Should I Actually Do This?
My Loves, A Revelatory Phrase, My Visual Art, Books, Songs & Prompt for You
Last week, my first bleed since January unfolded. I took much better care of myself than I have historically. 10% micro-shift. Yes.
A wise mentor recently told me to Go limp.
Counter-intuitive.
Nothing in our mammal body wants to go limp, wants to be done to, wants to give it up and let whatever happen. It hasn’t been smart from a survival perspective, unless it’s a full freeze state, which is great as a temporary adaptive strategy, not as a way to live. Go limp especially doesn’t feel smart now when so much is viscerally at stake on the world stage and in the internal spheres for all of us. Still, I wonder—in a world tone of chronic doing and hyper vigilance (for good reason), is there space for the pause, for waiting a beat longer, for seeing where the flow goes. The same mentor said to me, “You are such a fighter,” as in I’m going to pick my head up and keep at it even if the rest of my body is down. She’s right, about some things. What if I don’t fight and don’t give up at the same time? What does that feel like? How do you relate to that?
Prompt: Draw what might happen if you were to go limp.
Going limp doesn’t have to be a collapse. It could be an allowing. Here’s a recent drawing of mine, posture in a larger holding, sparkles that could happen.
Maybe going limp can lead to a blooming that looks like this below. Only sharing with you all.
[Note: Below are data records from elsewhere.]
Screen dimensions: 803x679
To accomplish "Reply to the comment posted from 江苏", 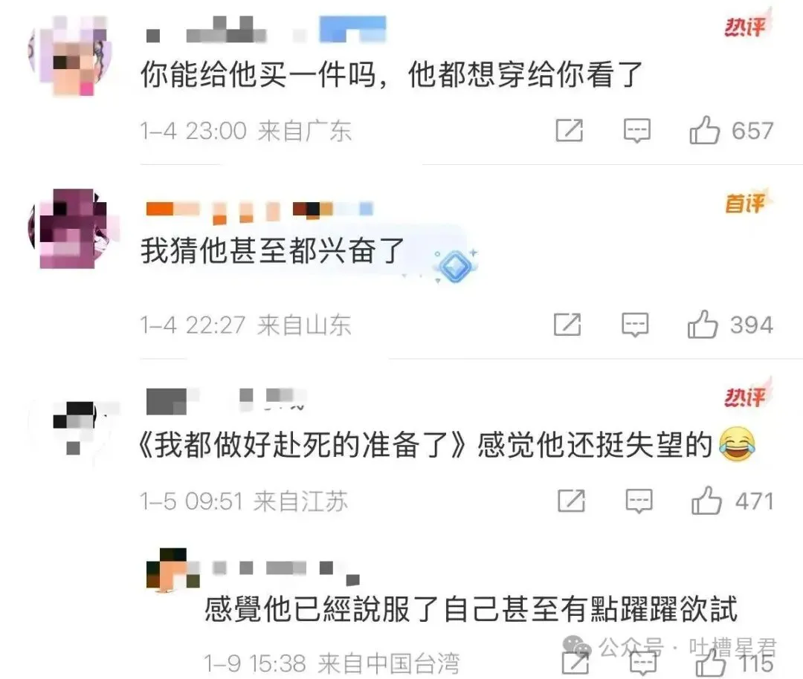I will click(x=639, y=501).
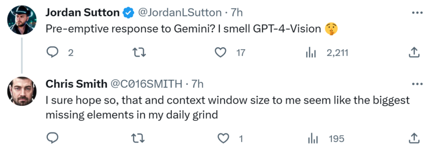Like Chris Smith's reply
The width and height of the screenshot is (434, 151).
click(223, 138)
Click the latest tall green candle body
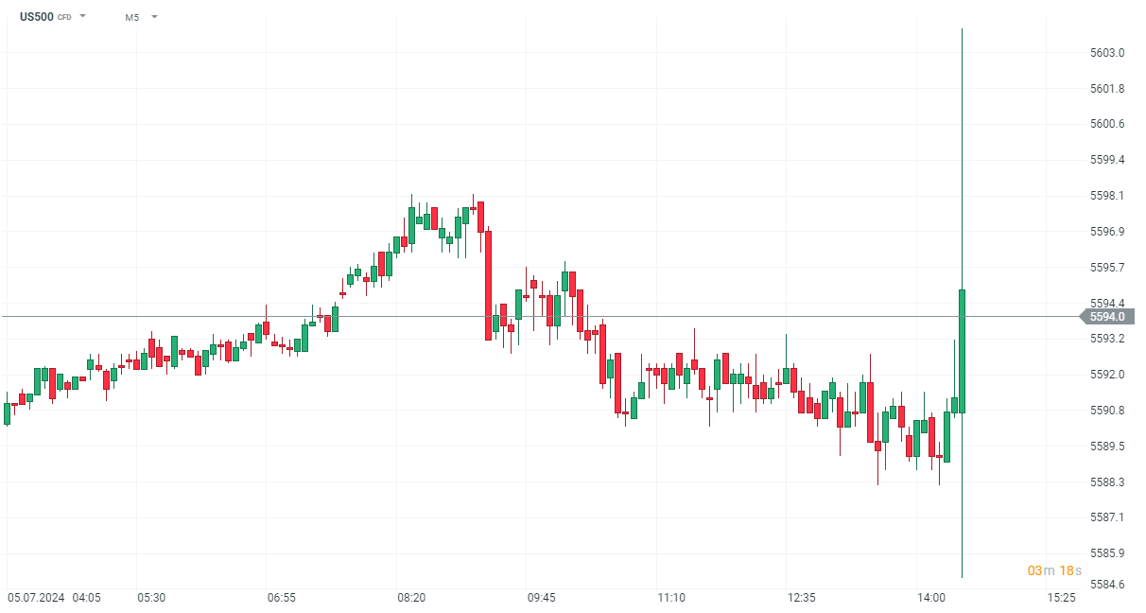The width and height of the screenshot is (1146, 613). click(x=962, y=350)

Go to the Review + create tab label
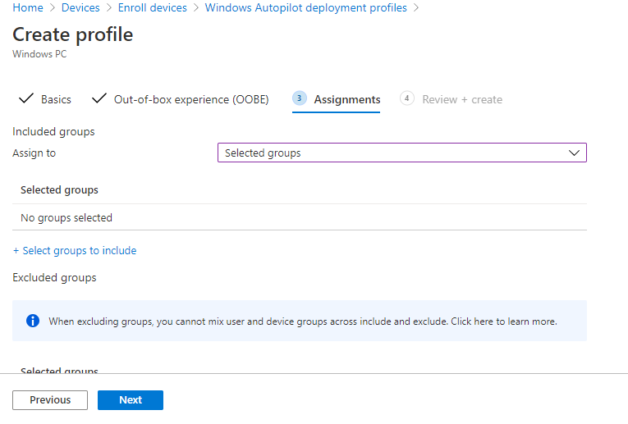[461, 99]
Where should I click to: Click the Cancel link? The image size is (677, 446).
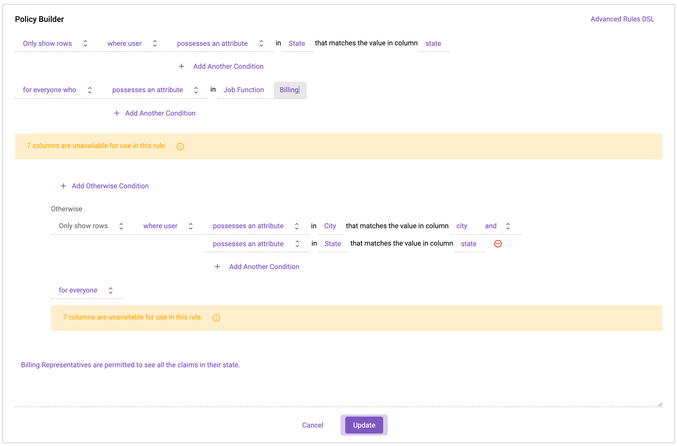pyautogui.click(x=312, y=425)
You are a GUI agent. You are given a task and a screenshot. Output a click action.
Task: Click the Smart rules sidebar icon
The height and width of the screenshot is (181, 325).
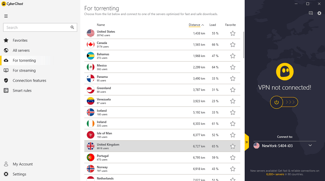(x=6, y=91)
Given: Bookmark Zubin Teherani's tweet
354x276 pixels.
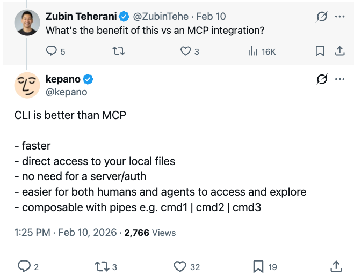Looking at the screenshot, I should [x=320, y=51].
Drawings from my daughters (my loves) for my upcoming birthday. Hibiscus. A very sacred flower and guide for me.
BOOKS inspiring me this last month. I haven’t completed any of them, only halfway.
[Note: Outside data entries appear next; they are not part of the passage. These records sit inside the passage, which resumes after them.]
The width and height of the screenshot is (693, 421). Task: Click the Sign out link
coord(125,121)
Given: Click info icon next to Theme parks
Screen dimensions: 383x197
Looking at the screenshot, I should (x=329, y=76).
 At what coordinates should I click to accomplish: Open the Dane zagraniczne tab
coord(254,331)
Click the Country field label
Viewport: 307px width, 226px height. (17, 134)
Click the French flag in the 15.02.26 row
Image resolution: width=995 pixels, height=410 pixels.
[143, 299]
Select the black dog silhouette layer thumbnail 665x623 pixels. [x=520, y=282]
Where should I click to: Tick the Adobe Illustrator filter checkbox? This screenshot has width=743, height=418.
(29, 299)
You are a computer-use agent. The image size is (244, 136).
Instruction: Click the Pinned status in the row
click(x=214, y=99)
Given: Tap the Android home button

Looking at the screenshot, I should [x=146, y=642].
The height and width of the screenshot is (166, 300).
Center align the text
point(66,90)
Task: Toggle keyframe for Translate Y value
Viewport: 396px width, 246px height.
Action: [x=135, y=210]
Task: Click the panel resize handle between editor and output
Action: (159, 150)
Second Spring by Kate Codrington (perimenopausal women gather ‘round)
The Light Eaters by Zoe Schlanger (plant lovers, oh my!)
Stolen Focus by Johann Hari (he might be my brother from another mother)
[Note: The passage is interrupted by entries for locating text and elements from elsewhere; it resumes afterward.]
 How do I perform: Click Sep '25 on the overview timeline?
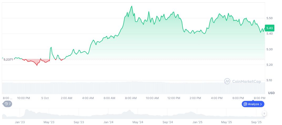(256, 122)
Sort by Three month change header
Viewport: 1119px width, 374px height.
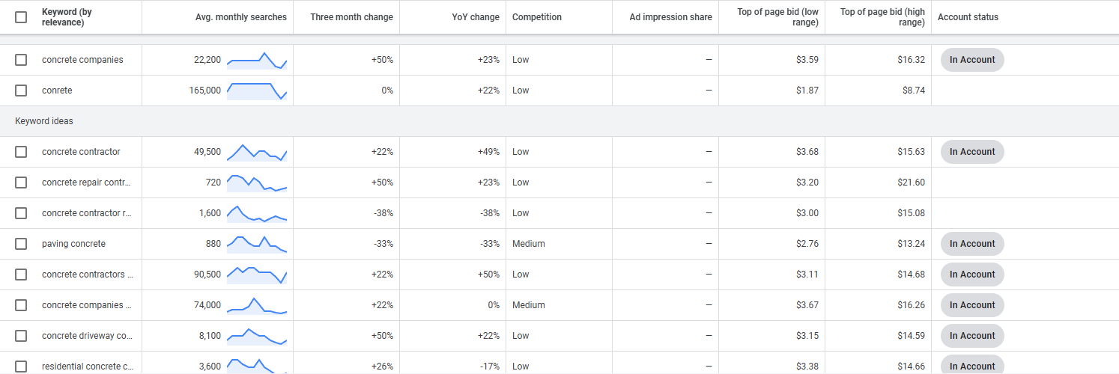pyautogui.click(x=352, y=17)
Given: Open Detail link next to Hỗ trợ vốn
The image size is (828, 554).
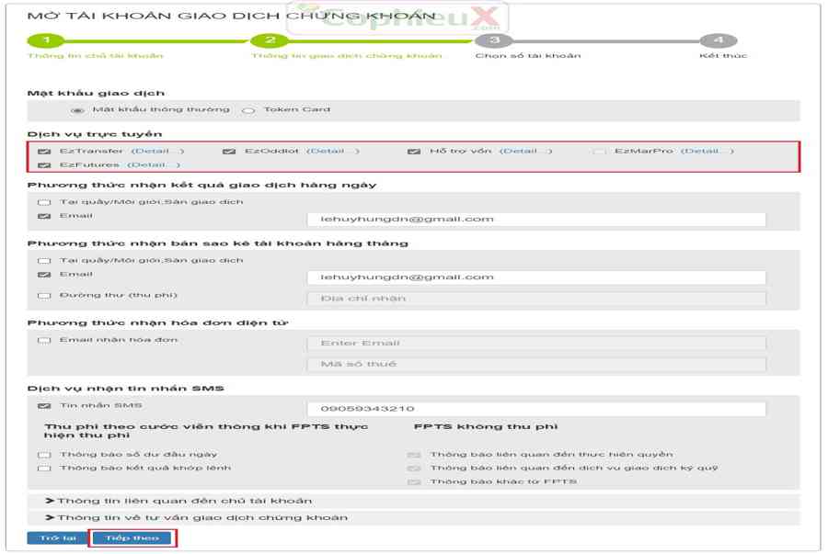Looking at the screenshot, I should [525, 152].
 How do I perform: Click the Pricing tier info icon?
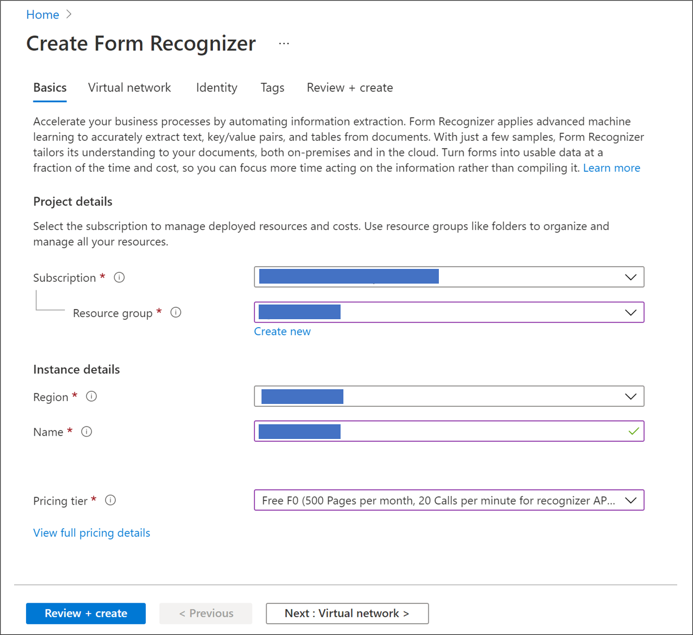111,500
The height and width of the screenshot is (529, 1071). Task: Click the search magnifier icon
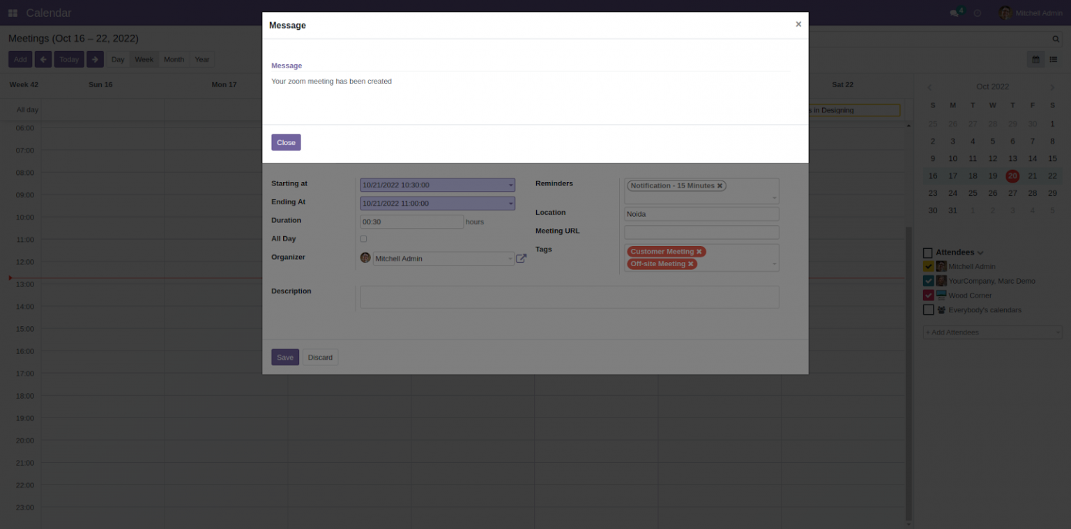[1055, 39]
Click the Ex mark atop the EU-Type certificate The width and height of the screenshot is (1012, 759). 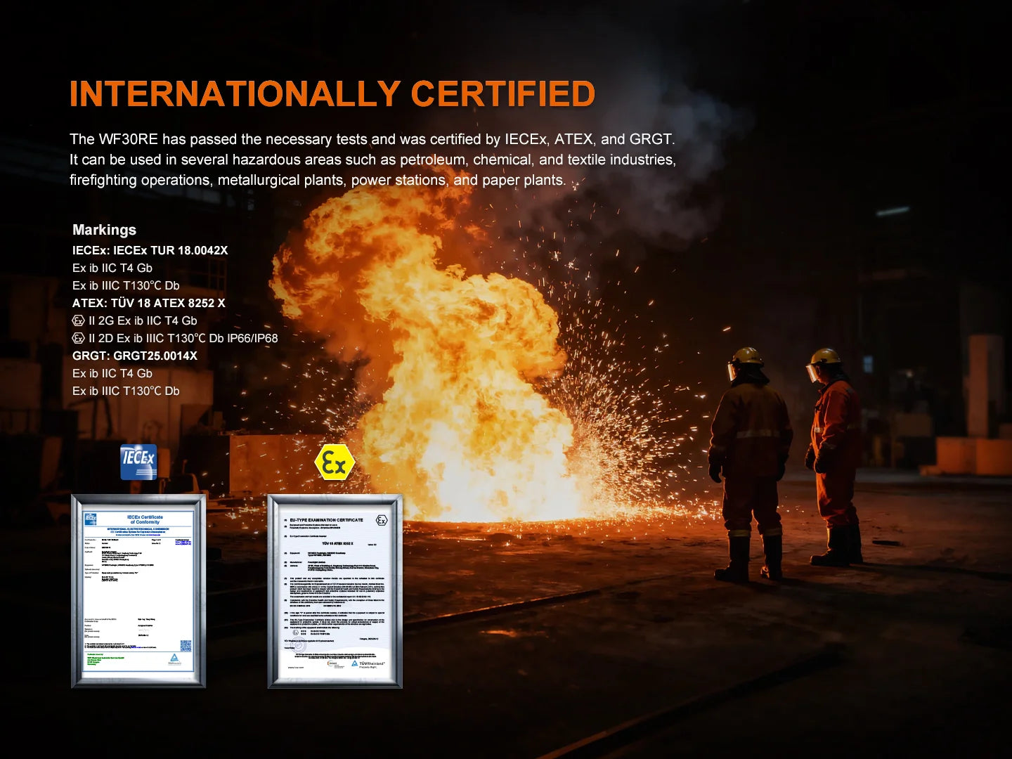pyautogui.click(x=381, y=520)
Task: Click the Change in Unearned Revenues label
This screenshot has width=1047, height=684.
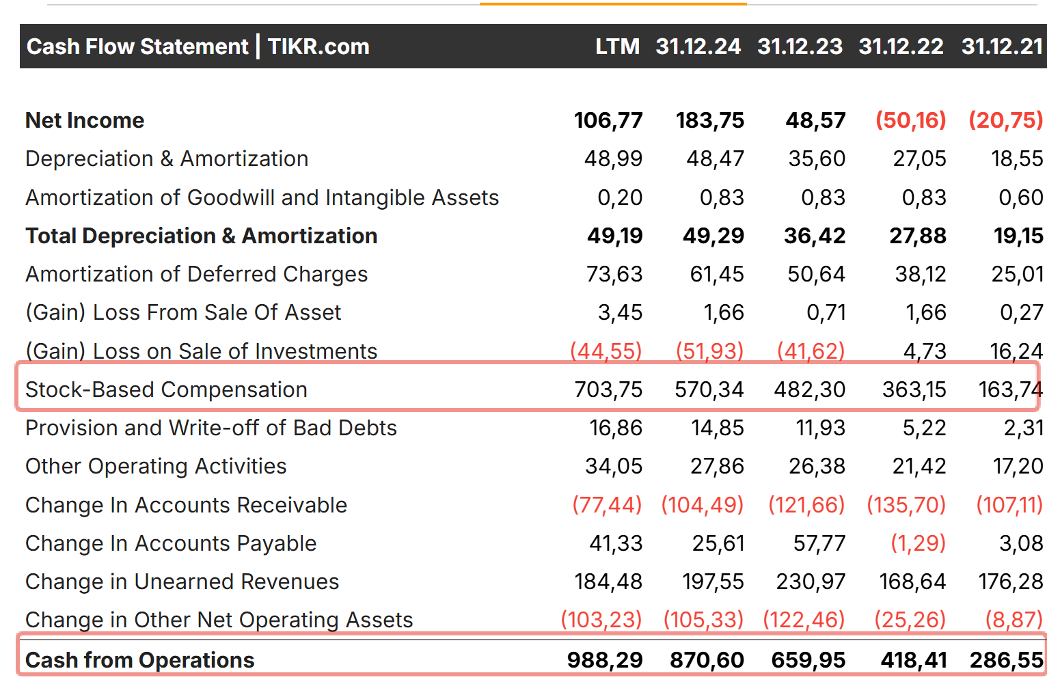Action: 182,582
The Great Divide by Cristina Henriquez (gorgeous writing novel to sink into)
SONGS I’m grooving to in the kitchen and car (thank you S for a few of these!)
Go well, go well, go well,
Ooo limp not collapse 💫🙏🏻
The concept of "going limp" is really provocative for me. Another thing we able-bodied people might learn from disabled folks about how to actually be in reality instead of operating under delusions of infinite energy, control etc.